The new energy game with new actors
It is true that the activation of shale gas resources by the United States (and Canada) has already started to change the rules of the global energy game. Liquefied natural gas (LNG) terminals have already become too expensive to build and operate, so the natural gas trade has to rely more on pipelines to be feasible.
The less the open seas are used for gas trade, the more it depends on land and thus politics, since the land is all about sovereignty rights.
Now, in the middle of the Syrian crisis, which could be considered a Second Cold War stage between the Americans and Russians, the energy game, which has been dictating the politics for more than a century has been rapidly changing.
When you say that Americans have started to play with the rules of the game, you also say that the current players of the game are somehow disturbed; the old players being Russia, Saudi Arabia and Iran. It is clear that as long as you have political crisis in the region, the oil and gas prices are kept high and old players win more.
Plus, there are emerging players in the game. Azeris have been the first to export their oil and gas via pipelines through Turkey as the first example from the region out of Russian, Iranian or Saudi control. And there will be more directed to the European market with more pipeline projects over Turkey.
Kurds in Iraq are eager to sell their oil and gas via Turkey, too. That makes the central government in Baghdad uncomfortable; Iraq, if it manages to keep its unity, is expected to be the number one oil producer on earth by 2030, thanks to the untapped fields in the Kurdish region. The issue has been one of the main topics during Turkish Prime Minister Recep Tayyip Erdoğan’s visit to the U.S. in mid-May, since it has direct links with the Turkish initiative to bring an end to its own Kurdish problem and both the U.S. and Turkey do not want disintegration of Iraq into Kurdish and Shiite states next to Iran.

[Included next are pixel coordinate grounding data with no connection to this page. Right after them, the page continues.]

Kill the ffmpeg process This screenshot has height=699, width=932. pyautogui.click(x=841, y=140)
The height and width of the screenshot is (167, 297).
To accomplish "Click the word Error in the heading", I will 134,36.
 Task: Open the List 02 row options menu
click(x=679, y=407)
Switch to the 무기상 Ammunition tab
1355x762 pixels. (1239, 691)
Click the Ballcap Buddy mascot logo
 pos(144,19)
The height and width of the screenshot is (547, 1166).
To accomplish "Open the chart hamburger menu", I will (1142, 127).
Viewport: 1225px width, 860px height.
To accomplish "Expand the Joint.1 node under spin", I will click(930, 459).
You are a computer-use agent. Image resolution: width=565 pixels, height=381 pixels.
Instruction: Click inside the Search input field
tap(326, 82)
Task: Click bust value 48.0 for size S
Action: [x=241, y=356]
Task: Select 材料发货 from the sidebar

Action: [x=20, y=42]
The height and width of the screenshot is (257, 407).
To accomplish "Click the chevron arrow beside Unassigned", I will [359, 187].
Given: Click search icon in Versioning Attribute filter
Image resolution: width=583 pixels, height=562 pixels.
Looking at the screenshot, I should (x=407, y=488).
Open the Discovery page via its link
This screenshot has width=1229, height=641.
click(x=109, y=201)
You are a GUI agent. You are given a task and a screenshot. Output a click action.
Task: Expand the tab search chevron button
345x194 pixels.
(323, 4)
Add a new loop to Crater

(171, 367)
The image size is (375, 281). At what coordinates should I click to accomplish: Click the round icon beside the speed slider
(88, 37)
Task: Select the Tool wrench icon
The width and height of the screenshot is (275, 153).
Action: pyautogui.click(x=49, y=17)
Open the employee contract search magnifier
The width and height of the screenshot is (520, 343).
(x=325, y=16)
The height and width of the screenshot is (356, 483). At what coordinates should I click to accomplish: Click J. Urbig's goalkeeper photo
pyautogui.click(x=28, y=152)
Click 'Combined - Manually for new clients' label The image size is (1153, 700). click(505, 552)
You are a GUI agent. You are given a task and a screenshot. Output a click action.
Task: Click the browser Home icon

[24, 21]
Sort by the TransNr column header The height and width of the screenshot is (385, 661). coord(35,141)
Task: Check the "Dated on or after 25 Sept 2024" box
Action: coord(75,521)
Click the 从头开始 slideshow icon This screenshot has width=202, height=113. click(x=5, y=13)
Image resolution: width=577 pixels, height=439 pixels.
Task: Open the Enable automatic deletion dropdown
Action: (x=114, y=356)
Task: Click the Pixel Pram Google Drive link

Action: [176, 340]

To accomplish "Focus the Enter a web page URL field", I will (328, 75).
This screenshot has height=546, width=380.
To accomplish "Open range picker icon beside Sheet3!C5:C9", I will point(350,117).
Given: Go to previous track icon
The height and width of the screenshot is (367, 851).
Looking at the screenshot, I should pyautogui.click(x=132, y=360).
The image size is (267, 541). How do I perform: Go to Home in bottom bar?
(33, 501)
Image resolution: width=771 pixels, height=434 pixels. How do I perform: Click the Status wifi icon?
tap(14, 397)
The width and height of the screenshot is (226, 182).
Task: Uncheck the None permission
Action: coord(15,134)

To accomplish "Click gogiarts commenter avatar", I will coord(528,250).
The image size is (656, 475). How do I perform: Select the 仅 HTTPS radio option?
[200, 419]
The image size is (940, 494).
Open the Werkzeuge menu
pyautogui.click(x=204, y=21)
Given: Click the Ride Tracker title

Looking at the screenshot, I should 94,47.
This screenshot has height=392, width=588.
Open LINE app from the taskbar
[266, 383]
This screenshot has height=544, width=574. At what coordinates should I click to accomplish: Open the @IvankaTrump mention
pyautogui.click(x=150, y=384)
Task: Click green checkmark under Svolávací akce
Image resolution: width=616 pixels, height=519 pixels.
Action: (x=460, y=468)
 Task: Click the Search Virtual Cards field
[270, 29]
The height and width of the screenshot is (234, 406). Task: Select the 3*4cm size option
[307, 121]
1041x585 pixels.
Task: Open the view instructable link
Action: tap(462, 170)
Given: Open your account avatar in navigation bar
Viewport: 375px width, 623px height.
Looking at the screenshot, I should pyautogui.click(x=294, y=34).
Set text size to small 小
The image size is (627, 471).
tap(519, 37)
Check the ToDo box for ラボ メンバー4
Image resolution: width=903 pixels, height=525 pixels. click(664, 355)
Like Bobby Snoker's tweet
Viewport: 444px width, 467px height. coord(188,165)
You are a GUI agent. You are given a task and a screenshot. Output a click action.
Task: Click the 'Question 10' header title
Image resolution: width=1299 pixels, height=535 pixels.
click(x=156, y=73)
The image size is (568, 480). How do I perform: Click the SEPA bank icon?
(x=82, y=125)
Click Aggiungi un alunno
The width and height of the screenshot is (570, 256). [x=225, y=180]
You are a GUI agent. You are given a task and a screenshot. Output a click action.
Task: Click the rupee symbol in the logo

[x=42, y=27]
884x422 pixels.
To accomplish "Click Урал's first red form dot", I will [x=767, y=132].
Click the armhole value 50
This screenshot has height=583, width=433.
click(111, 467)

News gas sources have been found in the eastern Mediterranean off of Israel and around the island of Cyprus. With the new gas trade regime, the geography dictates that the most economically feasible way to export it to European markets is by pipelines via Turkey. But Cyprus is divided between Greeks and Turks. Turkey does not recognize the Greek government there as to represent the Turks in the north and blacklists the companies which cooperate with Greek Cypriots, as long as they do not officially pay the share of Turks on the island. Italian oil company Eni is an example of that.
Turkey and Israel have problems, too. They are in a reconciliatory mood following the Israeli apology for the killing of nine Turks by Israeli soldiers in 2010, but there is still a long way to go.
When asked, Turkish Energy Minister Taner Yıldız said that transporting Israeli gas to Europe via Turkey was possible, if it is clear to Israelis that such a project would not be “a justification of their apology, but could be an outcome of the apology”.
Yıldız also said that the same formula applies for Cyprus; Ankara doesn’t see the need to have a comprehensive solution to Cyprus first in order to start trade. But the “Greek Cypriot government should recognize the rights of the Turkish Cypriot government, pay Turks’ share from the gas they extract,” as the Turks have already stated that they were ready to give the Greeks’ share from their production.
Is that similar to the agreement between the central Iraqi government in Baghdad and the Kurdistan Regional Government (KRG) in the North, by Turkish and Iranian borders? Yes, very similar.
In this new energy game under the new Cold War conditions, “Economic feasibility is not enough to start a project” the Turkish Energy Minister underlined, “You have to have political feasibility first.”